Rector of URACCAN provides conversational titled "Higher Education, Autonomy and Indigenous Peoples"
Dr. Alta Hooker, rector of URACCAN, during her inspiring dissertation.
Por
Ricardo Guzmán
Publicado

The community university model strengthens peoples' autonomy through education.

The rector of URACCAN, Dr. Alta Hooker, participated this afternoon, as a lecturer, in a talk entitled "Higher Education, Autonomy and Indigenous Peoples", organized in commemoration of the International Day of Indigenous Peoples decreed by the United Nations in 1994, the year that coincides with the founding of this intercultural community university.

In the activity, whose welcome was given by the vice-chancellor of the Las Minas, PhD venue. Leonor Ruiz Calderón, regional and international authorities participated. Dr. Ruiz highlighted how from the community university model, URACCAN strengthens peoples' autonomy through education.

In this regard, Dr. Hooker began her dissertation by locating this special day for URACCAN in the international and national legal framework that promotes the exercise of indigenous, Afro-descendant and other ethnic communities, such as ILO Convention 169, the same Declaration of Human Rights, the Law on Autonomy and Law 445, the Law on Territorial Demarcation , as well as the right to revitalize their culture and language, to their own model of health and education (SEAR).

National achievements in legal matters have allowed indigenous peoples to determine their own processes, gain spaces and recognition. However, the rector reflected, there is still a great way to go. Hence, "homogenization does not mean that we are all equal, but takes away the other's right to be different."

And that diversity is what makes the original peoples special. Based on their intercultural, multi-ethnic and multilingual relationships, they develop their identity. For this reason, URACCAN promotes consensus and respect for cultural differences, where human wealth lies.

In this order of ideas, Dr. Hooker explained that CEIMM-URACCAN has a robust legal framework, relevant to indigenous peoples, whose approach she brings to the construction of intercultural citizenships, which is one of the great aspirations of this intercultural community university.  

Dr. Hooker, throughout her wise dissertation, established the relationship between the university and the community, where the former must contribute "to the construction of new tools that strengthen community inheritances, where the word has preponderance in the analysis and interpretation of the reality in which people live".

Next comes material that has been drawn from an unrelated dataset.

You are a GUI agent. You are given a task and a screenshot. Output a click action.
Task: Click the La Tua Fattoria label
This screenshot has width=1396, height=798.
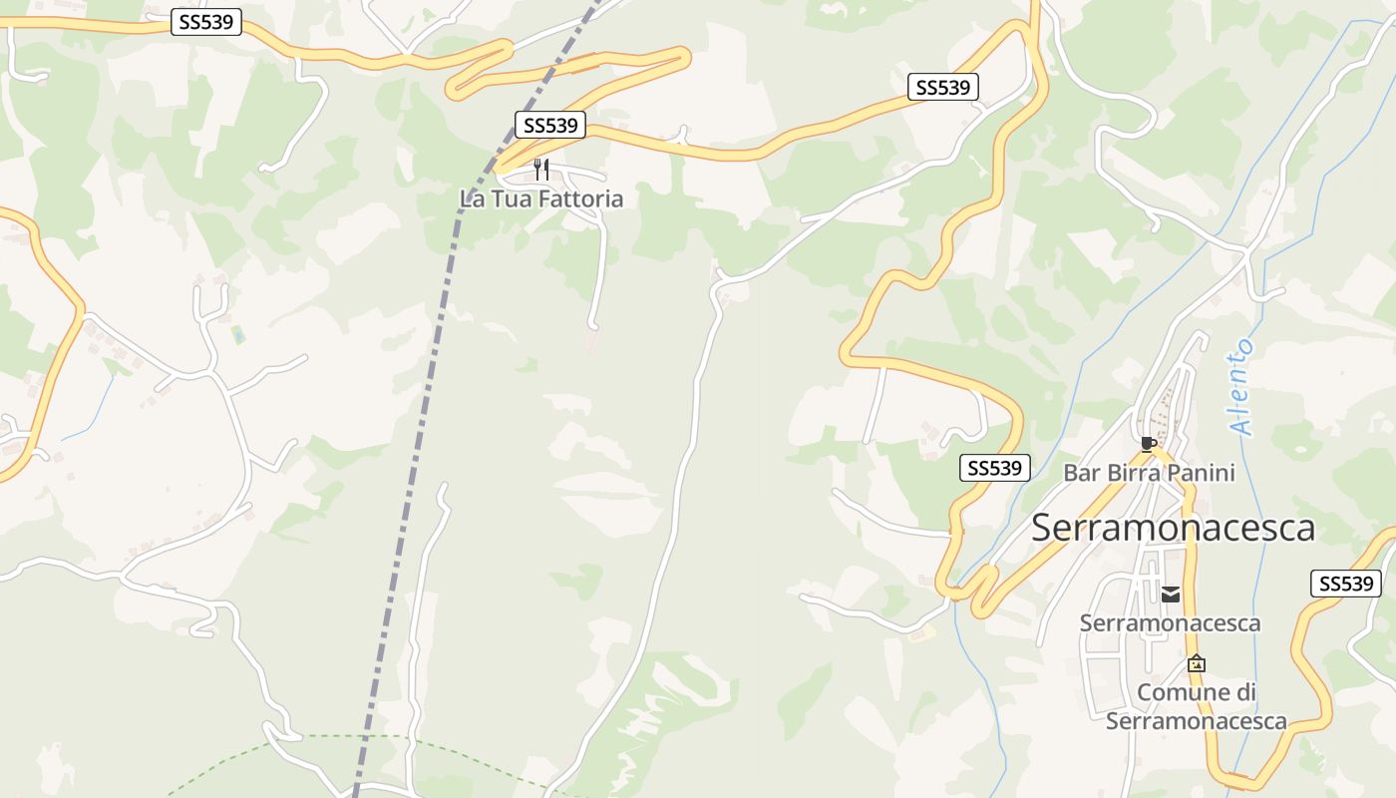541,199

The dialogue, the rector of URACCAN pointed out, must take place on an equal footing, as raised since the Regional Conference on Higher Education (CRES), in harmony with Mother Earth and the spirituality of communities. Therefore, from the vision of indigenous leaders, good living is a philosophy of "brotherhood and complementarity, respecting nature and sacred sites for spirituality and the sacred cycle of the word".

Dr Hooker also explained that it is necessary to conceive of education as the fundamental basis for the visibility of cultures and that although we are living in an extremely complex context, where we are called to make greater use of virtuality, it is also time to demonstrate that ancestral knowledge takes effect and that it must contribute to the defense of the territories against the pandemic , which we have seen since traditional medicine.

Rector Hooker's inspiring words invite "Continue to build and strengthen autonomy from educational processes, taking into account the realities of peoples and their relationship to the environment"

Dr Hooker concluded by quoting a fragment of UNESCO's speech yesterday, Count said that "protecting peoples also means promoting peace, law, inclusion and diversity."